(TASK DIRECTIONS) Return every line of the records below that contains the string "computer", with case taken into account.

(SUPPLIED RECORDS)
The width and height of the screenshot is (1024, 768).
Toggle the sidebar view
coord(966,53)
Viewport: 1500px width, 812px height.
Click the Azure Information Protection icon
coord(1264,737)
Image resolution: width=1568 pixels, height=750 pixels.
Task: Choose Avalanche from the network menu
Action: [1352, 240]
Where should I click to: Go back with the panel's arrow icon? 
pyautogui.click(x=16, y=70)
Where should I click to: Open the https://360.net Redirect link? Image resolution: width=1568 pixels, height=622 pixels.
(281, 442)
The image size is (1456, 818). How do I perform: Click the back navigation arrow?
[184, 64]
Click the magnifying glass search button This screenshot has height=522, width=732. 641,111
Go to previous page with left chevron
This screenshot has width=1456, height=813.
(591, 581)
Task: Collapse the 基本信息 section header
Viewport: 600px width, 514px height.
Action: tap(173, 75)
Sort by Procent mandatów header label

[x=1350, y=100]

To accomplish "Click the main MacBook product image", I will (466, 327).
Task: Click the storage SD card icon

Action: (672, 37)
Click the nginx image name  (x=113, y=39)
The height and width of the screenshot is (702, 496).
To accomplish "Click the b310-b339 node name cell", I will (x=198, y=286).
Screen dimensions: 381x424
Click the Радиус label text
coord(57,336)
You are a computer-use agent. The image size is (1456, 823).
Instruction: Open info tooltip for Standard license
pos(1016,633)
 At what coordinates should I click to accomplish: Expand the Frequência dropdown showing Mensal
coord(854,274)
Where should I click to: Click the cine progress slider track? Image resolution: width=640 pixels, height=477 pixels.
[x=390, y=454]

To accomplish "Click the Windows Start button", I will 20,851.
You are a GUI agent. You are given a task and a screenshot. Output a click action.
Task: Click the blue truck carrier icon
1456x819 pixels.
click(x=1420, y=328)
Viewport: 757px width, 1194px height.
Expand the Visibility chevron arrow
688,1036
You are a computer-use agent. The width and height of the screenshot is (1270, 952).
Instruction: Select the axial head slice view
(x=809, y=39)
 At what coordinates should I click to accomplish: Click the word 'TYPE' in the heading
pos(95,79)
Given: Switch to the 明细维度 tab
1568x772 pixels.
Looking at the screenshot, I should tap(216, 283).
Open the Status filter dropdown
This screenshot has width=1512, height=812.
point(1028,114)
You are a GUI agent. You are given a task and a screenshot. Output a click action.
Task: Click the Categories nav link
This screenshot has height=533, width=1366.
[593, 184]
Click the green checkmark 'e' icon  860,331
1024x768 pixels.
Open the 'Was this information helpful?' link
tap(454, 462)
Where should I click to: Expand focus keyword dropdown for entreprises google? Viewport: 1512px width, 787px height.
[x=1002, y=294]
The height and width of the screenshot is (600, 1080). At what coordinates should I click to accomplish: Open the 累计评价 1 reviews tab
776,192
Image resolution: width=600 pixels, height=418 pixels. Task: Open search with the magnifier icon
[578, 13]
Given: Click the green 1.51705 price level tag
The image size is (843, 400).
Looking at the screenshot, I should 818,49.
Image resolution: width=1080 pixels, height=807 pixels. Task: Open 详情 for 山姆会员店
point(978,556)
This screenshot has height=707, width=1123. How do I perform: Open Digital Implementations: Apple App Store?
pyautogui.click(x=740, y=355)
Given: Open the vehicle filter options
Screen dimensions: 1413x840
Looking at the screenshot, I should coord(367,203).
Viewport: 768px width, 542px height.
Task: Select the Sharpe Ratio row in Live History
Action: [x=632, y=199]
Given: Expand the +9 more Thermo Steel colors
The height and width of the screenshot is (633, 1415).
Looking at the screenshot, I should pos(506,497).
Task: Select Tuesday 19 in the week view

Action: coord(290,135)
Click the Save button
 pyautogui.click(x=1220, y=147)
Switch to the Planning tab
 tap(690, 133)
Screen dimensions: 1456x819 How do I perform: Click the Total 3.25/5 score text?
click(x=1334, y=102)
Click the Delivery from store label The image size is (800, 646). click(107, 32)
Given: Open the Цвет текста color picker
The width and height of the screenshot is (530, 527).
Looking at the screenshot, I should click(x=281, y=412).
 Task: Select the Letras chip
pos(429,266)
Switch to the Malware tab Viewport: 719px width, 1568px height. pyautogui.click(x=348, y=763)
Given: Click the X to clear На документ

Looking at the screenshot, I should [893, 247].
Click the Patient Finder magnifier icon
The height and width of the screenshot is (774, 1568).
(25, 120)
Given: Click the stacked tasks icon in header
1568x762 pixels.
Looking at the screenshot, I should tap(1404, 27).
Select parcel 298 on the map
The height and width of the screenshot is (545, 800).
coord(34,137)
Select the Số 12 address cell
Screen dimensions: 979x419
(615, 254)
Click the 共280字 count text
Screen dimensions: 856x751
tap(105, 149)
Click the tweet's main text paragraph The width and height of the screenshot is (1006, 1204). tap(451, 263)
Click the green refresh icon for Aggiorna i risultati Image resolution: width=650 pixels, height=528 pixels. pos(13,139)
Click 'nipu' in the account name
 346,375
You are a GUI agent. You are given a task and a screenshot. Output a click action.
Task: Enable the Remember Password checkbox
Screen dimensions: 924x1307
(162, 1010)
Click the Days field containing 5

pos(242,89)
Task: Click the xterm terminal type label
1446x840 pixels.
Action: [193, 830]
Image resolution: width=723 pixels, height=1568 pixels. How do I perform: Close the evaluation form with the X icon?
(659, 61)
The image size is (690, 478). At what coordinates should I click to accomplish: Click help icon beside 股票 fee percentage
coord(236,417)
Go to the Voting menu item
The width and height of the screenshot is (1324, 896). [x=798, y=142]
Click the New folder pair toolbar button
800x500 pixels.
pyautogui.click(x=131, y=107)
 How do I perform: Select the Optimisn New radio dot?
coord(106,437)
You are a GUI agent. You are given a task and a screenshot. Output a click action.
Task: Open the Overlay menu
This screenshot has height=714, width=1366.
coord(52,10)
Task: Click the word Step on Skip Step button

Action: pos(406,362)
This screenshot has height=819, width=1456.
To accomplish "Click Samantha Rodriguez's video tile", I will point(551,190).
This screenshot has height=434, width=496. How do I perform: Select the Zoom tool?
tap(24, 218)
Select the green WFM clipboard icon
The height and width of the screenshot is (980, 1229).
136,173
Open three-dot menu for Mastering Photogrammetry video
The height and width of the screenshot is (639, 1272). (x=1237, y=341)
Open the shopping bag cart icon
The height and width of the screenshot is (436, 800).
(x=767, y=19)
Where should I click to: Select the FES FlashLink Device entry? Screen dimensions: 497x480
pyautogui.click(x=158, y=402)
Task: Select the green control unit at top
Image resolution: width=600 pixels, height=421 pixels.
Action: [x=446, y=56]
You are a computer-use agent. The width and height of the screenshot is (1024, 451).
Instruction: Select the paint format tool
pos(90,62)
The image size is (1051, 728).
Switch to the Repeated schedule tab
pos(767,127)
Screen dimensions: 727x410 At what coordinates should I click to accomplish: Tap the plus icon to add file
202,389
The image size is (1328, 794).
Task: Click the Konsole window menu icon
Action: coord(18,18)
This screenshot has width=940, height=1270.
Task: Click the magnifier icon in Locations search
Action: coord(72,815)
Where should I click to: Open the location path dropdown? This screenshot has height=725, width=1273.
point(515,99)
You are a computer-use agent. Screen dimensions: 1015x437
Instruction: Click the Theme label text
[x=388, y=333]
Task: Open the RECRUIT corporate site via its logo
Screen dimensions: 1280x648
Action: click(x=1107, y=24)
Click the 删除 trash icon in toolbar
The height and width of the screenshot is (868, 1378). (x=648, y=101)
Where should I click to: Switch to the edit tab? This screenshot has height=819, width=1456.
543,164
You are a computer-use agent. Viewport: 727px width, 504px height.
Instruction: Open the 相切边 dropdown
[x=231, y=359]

(THE SOLUTION)
You are a computer-use agent. The image size is (1456, 823).
You are a computer-use agent. The width and height of the screenshot is (1270, 952).
You are a computer-use agent. The width and height of the screenshot is (1024, 451).
You are a computer-use agent. Screen dimensions: 1015x437
You are a computer-use agent. Viewport: 727px width, 504px height.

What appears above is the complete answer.